Direction: Copy the rows below, replacing every "plus sign" with "plus symbol" and leaving everything else unchanged.

Record set:

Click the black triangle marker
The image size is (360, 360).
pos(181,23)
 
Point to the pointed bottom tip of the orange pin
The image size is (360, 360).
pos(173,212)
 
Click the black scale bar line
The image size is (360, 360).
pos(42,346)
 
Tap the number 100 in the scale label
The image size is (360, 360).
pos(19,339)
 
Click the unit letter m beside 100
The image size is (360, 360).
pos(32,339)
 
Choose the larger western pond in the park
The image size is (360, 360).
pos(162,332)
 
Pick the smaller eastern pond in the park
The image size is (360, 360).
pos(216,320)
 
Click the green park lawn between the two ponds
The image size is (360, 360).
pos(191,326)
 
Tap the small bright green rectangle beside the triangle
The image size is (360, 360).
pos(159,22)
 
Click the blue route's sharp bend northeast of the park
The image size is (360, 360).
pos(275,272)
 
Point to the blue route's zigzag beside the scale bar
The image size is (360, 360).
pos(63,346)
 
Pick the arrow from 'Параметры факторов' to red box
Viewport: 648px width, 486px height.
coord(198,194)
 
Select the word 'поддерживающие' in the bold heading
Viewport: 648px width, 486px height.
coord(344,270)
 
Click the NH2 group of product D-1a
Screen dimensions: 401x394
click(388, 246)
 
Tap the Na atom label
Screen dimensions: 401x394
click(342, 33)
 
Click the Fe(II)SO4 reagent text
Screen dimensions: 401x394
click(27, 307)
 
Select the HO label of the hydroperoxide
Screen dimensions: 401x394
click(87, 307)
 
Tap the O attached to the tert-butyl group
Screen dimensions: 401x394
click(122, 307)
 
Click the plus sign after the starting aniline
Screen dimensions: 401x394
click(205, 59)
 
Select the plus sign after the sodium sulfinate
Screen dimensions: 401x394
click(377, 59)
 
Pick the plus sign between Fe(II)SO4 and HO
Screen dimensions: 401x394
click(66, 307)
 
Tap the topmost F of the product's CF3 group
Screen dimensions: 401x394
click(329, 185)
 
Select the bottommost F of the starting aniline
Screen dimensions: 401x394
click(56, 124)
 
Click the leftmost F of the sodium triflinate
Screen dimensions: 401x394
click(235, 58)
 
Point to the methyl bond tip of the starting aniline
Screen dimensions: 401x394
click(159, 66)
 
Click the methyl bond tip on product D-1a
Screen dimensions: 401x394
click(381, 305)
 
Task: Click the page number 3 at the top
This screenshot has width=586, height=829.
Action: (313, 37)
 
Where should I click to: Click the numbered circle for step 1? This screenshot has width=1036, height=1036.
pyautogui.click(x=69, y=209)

Response below:
Click the black triangle marker
The image size is (360, 360).
pos(181,23)
 
Point to the pointed bottom tip of the orange pin
The image size is (360, 360).
pos(173,212)
 
Click the black scale bar line
The image size is (360, 360).
pos(42,346)
 
Tap the number 100 in the scale label
The image size is (360, 360).
pos(19,339)
 
Click the unit letter m beside 100
The image size is (360, 360).
pos(32,339)
 
Choose the larger western pond in the park
The image size is (360, 360).
pos(162,332)
 
Pick the smaller eastern pond in the park
The image size is (360, 360).
pos(216,320)
 
Click the green park lawn between the two ponds
The image size is (360, 360).
pos(191,326)
 
Tap the small bright green rectangle beside the triangle
The image size is (360, 360).
pos(159,22)
 
Click the blue route's sharp bend northeast of the park
The image size is (360, 360).
pos(275,272)
 
Point to the blue route's zigzag beside the scale bar
The image size is (360, 360).
pos(63,346)
 
Pick the arrow from 'Параметры факторов' to red box
Viewport: 648px width, 486px height.
coord(198,194)
 
Select the word 'поддерживающие' in the bold heading
Viewport: 648px width, 486px height.
coord(344,270)
 
Click the NH2 group of product D-1a
Screen dimensions: 401x394
click(388, 246)
 
Tap the Na atom label
Screen dimensions: 401x394
click(342, 33)
 
Click the Fe(II)SO4 reagent text
Screen dimensions: 401x394
click(27, 307)
 
Select the HO label of the hydroperoxide
Screen dimensions: 401x394
click(87, 307)
 
Tap the O attached to the tert-butyl group
Screen dimensions: 401x394
click(122, 307)
 
Click the plus symbol after the starting aniline
Screen dimensions: 401x394
click(205, 59)
 
Select the plus symbol after the sodium sulfinate
Screen dimensions: 401x394
click(377, 59)
 
Pick the plus symbol between Fe(II)SO4 and HO
Screen dimensions: 401x394
click(66, 307)
 
Tap the topmost F of the product's CF3 group
Screen dimensions: 401x394
click(329, 185)
 
Select the bottommost F of the starting aniline
Screen dimensions: 401x394
click(56, 124)
 
Click the leftmost F of the sodium triflinate
Screen dimensions: 401x394
click(235, 58)
 
Point to the methyl bond tip of the starting aniline
Screen dimensions: 401x394
click(159, 66)
 
Click the methyl bond tip on product D-1a
Screen dimensions: 401x394
click(381, 305)
 
Task: Click the page number 3 at the top
This screenshot has width=586, height=829.
Action: (313, 37)
 
Where should I click to: Click the numbered circle for step 1? This screenshot has width=1036, height=1036.
pyautogui.click(x=69, y=209)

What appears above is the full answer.